Pada pemilihan umum legislative tahun 2009, aturan pemilu yang berbeda pasca keputusan Mahkamah Konstitusi membikin masing-masing partai mengalami keruwetan konsolidasi. Termasuk PKS yang juga tidak semasif melakukan pengkondisian pemilih seperti pada pemilihan gubernur tahun lalu.

“Sekarang kami harus menyebar setiap kader yang mau jadi caleg, untuk sebanyak-banyaknya berbuat kebajikan. Partai tidak melakukan intervensi,” ujar Taufik Ridho, Ketua DPW PKS Jawa Barat, beberapa waktu lalu.

Soal sosialisasi pemilu kerap menjadi tema hangat partai menjelang pemilu. Hanya saja, kerja partai kerap spontanitas dan sporadis. Demikian pernyataan Prof. Asep Warlan Yusuf, pakar Hukum Tata Negara dari Universitas Parahyangan Bandung.

“Selalu tidak ada proses rekrutmen dan pendidikan politik pada partai,” kata Asep.

Rizal mengakui hal ini. Masyarakat di Cibuntu hanya satu persen dari kelompok kelas bawah yang tersebar di Kota Bandung. Karakter kelas bawah yang kurang memiliki akses terhadap informasi menyebabkan proses transfer pendidikan itu seyogyanya dilakukan oleh kader partai. Tapi, Rizal, mengatakan, hal ini malah lepas dari kendalinya.

“Ketika kita mau ajak diskusi, selalu saja mentok karena kurang pengetahuan tentang politik,” katanya.

Ia mengatakan sebagai ketua ia tidak bisa jalan sendirian untuk melakoni sosialisasi. Semestinya anggota dan kader partai lain juga melakukannya. Namun, kualitas pengetahuan menjadi persoalan yang belum selesai. Ia mengatakan, minimalnya kader partai bisa menjelaskan misi dan visi partai serta program yang dibawa partai saat pemilu.

Soal yang sama dihadapi oleh kader dari partai lain di Bandung. Seorang kader dari Partai Golkar malah ekstrem untuk tidak melakukan sosialisasi dengan dialog. Melainkan cukup menempelkan atribut partai dan pergi. Kerja sporadic ini kerap dilakukannya setiap acara pemilu berlangsung.
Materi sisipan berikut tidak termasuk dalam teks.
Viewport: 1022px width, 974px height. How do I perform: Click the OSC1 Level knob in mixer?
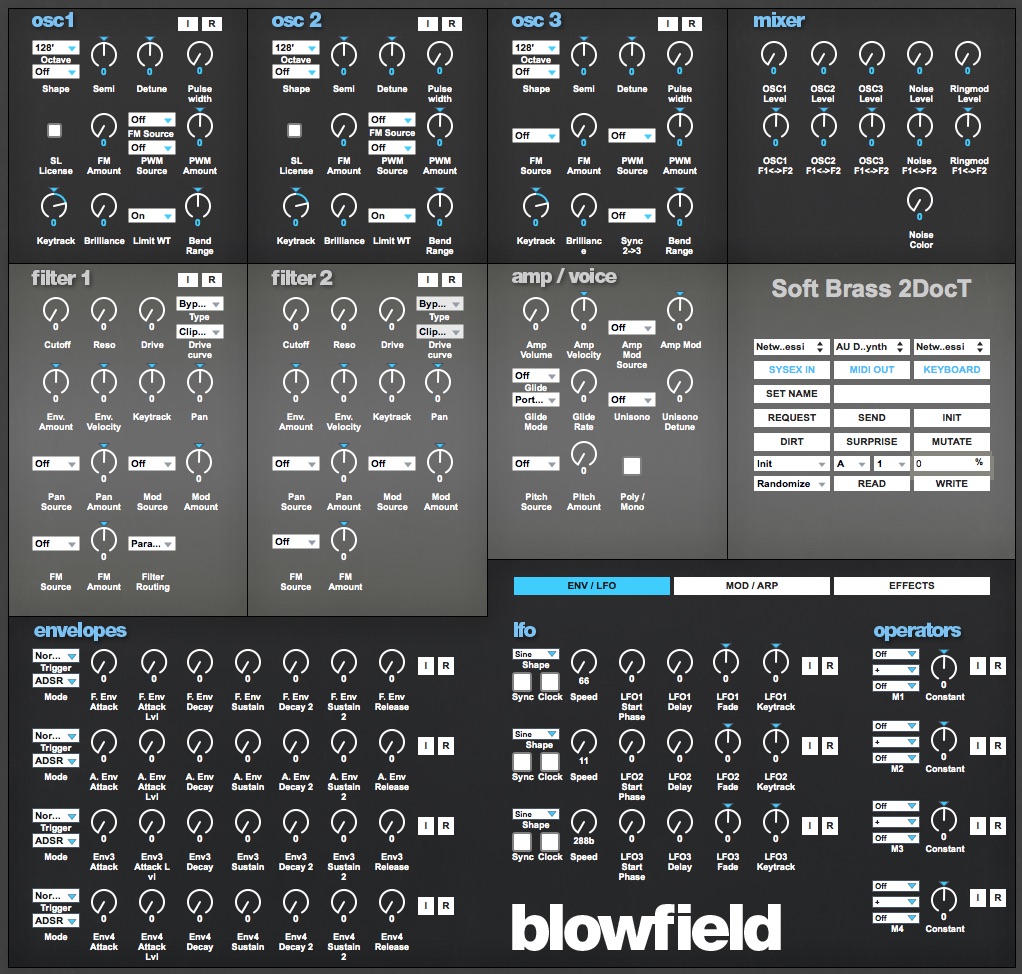[x=775, y=54]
“Saya hanya tahu menempelkan saja. Kalau sudah diajak ngomong atau ditanya lain-lain saya tidaktahu harus jawab apa,” katanya.

Di tempat lain di kawasan Astana Anyar, Bandung, kader partai di teriyaki maling. Saat itu tengah malam, kader partai itu sedang menempel beberapa atribut termasuk gambar caleg peserta pemilu 2009. Mengendap-endap bak maling, sang kader menyelinap ke balik halaman lalu menempelkan sebuah poster di dinding rumah yang baru saja di cat.

Pemilik rumah curiga oleh suara di halaman rumahnya. Sekelebat ia menyeruak ke luar rumah dan membawa sebilah alat tumpul, lalu berteriak; Maling! Si kader memang tidak tertangkap. Proses klarifikasi selesai di kantor partai bersangkutan.

Jauh sebelum kejadian ini, Rizal mengomentari proses politik di Indonesia seperti suara kentut. Nyaring di tengah perayaan pemilu, setelah itu hilang begitu saja.

“Harusnya ada pendidikan politik terus-menerus. Saya harap ada perubahan di system partai,” katanya.